A street cat named Bob joined around 300 walkers taking part in The Big Night Walk to raise money for The Big Issue Foundation last Friday.
The 20kilometre walk, now in its fifth year, allowed walkers and vendors to walk together in the Big Issue Foundation’s flagship fundraiser which has so far raised more than £340,000.
Ex-Big Issue vendor James Bowen made a media splash with the publication of A Street Cat Named Bob which chronicled his life on the streets with his uplifting friendship with his pet cat.
The inseparable twosome have a huge fan following – in fact some of the walkers on the night were there only to catch a glimpse of the famous feline and his human friend.
Resh Haranji, from North London, took part in the night walk with her friends and explained the importance of raising awareness of homelessness and seeing homeless people ‘as human beings’.
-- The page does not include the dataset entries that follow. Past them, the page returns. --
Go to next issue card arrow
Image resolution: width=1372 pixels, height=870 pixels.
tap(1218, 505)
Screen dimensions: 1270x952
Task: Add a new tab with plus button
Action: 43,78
Resh is part of a fan group called The Streetcats, who were brought together by their love of James and his cat Bob and have raised £800 for the Big Issue Foundation.
She said: “They were helped by The Big Issue which is why we are doing it – as a tribute to them and it’s a lovely cause to raise awareness of homeless people.”
This year the walk included stops to allow walkers to meet vendors and hear their experiences.
William, a vendor based on Neal Street, described his experience of selling the magazine.
He said: “I do about 18 to 20 a day. A couple of weeks ago it took me from 7 in the morning to 9 o’clock in the morning to sell 10.”
The foundation is established to help homeless people to help themselves – all vendors buy the magazines for £1.25 which they sell on for £2.50.
William joined The Big Issue after he moved to London from Glasgow and after sleeping rough on the streets for years he is now settled in his own home.
William joins the network of more than 2,500 vendors in the UK – during the first stop at Shoreditch Town Hall, walkers met Kevin who sells on Devonshire Road and Paul who sells on Fenchurch Street.
With more than 100 people approaching the foundation every week, Paul told me about what it’s done for him.
He said: “When you wind up homeless on the street you wind up really suspicious of people and their motives.
“The Big Issue forces you to have that conversation with people and over time it just reestablishes your self confidence.”
Kevin, who has suffered through drug addiction, the loss of his girlfriend, and health issues, viewed the help from The Big Issue differently.
He said: “It’s just built my confidence up, gets me out, it’s given me structure. The money is a bonus but I would do it without because I like talking to people.
“It’s been great for my confidence.”
Both vendors agreed that unexpected generosity from the public had on occasions moved them to tears.
Paul described a time when a woman had offered to buy his shopping in Tesco.
He said: “For me it is not about transactions it about connections you find with somebody. There are some really beautiful people out there.”